Collected data
^^^^^^^^
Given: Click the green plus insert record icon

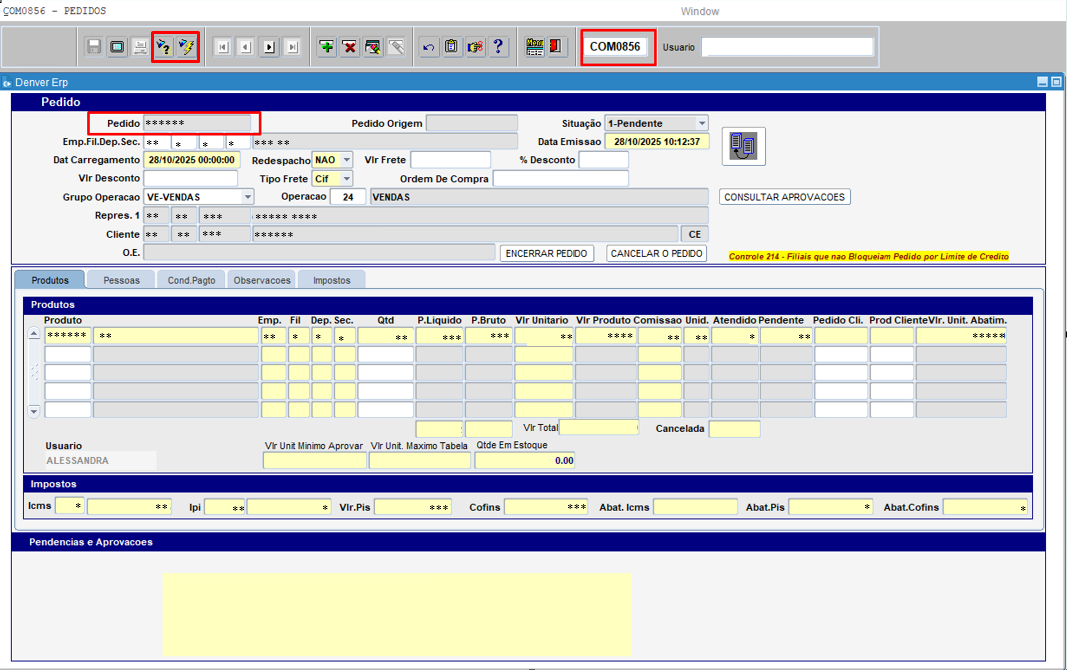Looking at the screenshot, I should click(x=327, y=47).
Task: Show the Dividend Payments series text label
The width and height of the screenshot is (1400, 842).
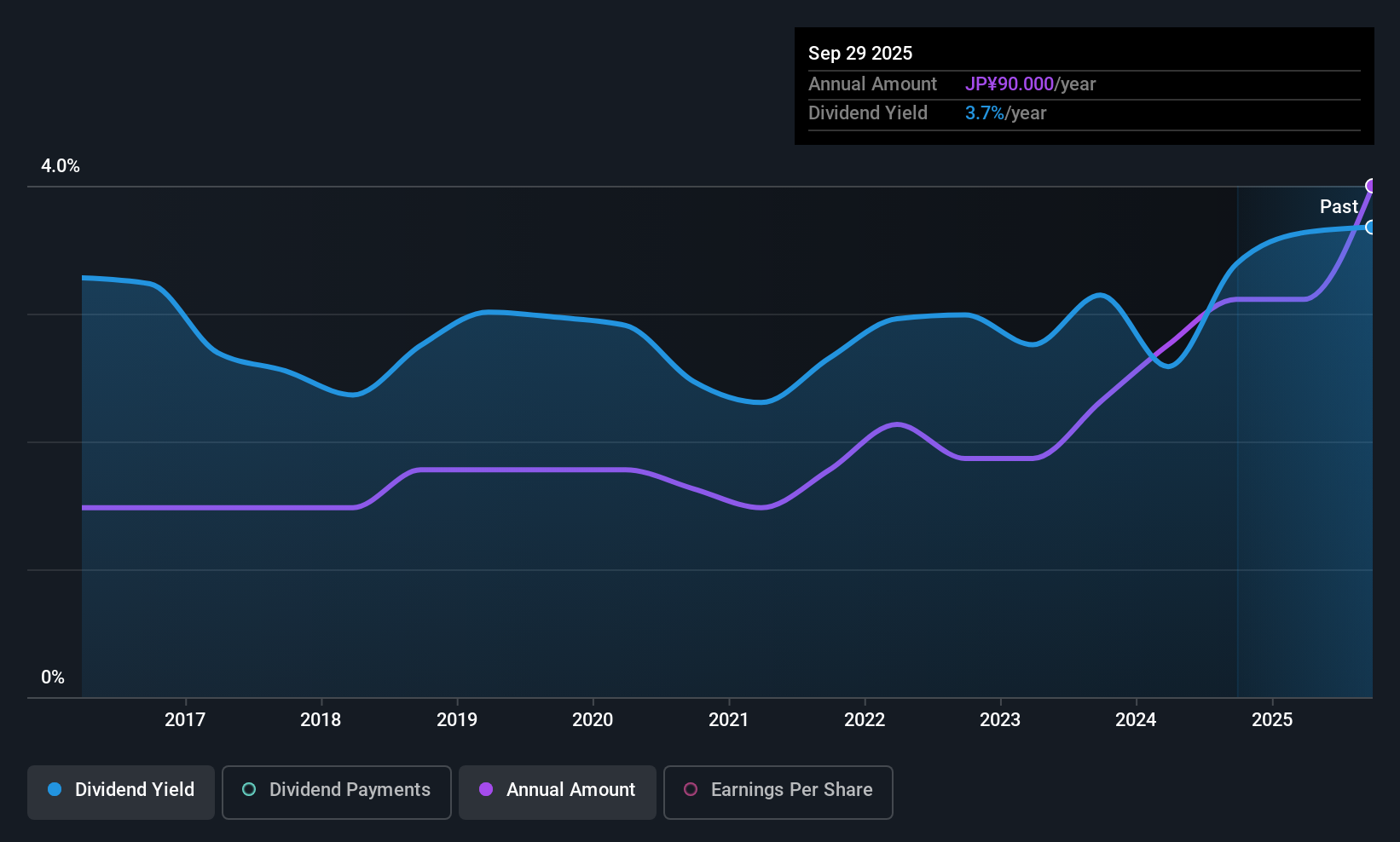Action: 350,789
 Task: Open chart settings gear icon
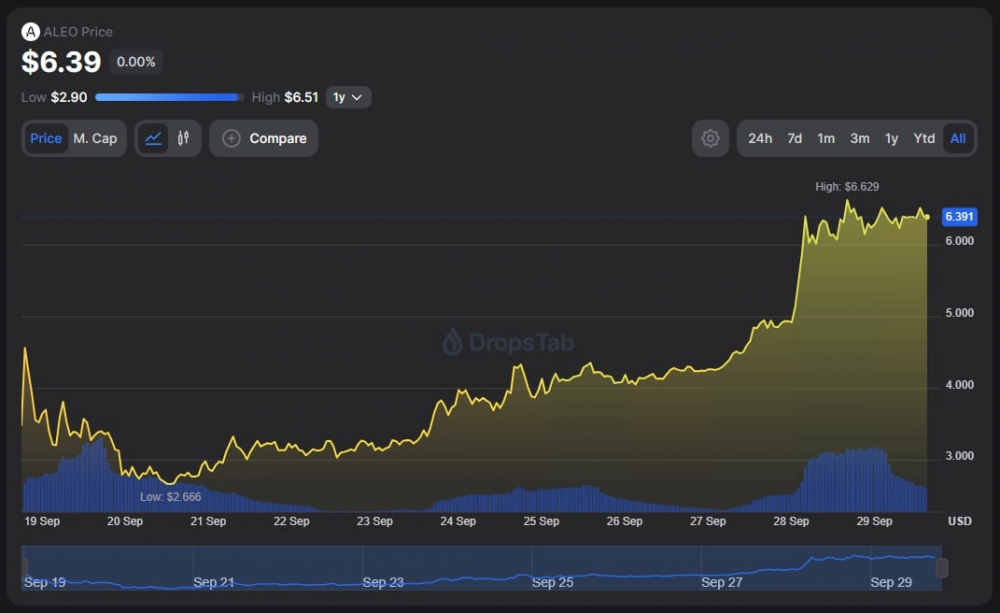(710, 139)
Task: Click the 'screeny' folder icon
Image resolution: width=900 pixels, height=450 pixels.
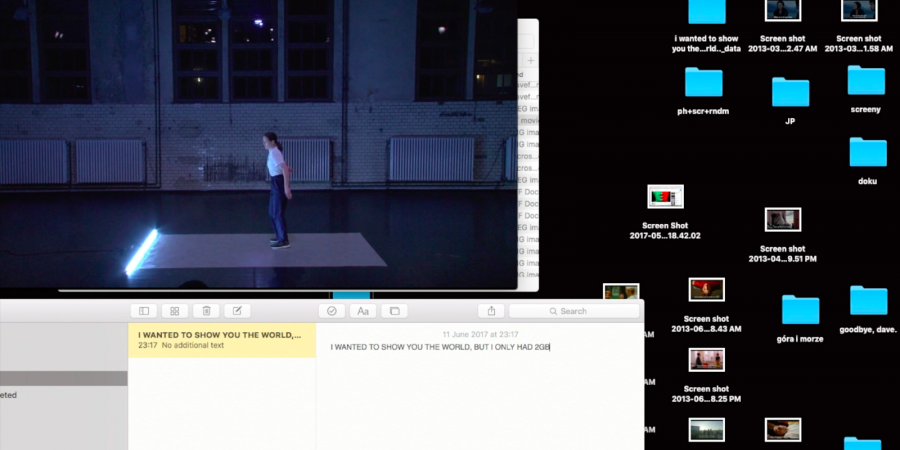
^^^^^^^^
__ASSIGNED TASK__: Repeat the data in full, exactly as it stands, but drop every picture.

__EXERCISE SOLUTION__:
Given: Click the green plus insert record icon

Looking at the screenshot, I should click(x=327, y=47).
Task: Show the Dividend Payments series text label
The width and height of the screenshot is (1400, 842).
Action: 350,789
 Task: Open chart settings gear icon
(710, 139)
Task: Click the 'screeny' folder icon
Image resolution: width=900 pixels, height=450 pixels.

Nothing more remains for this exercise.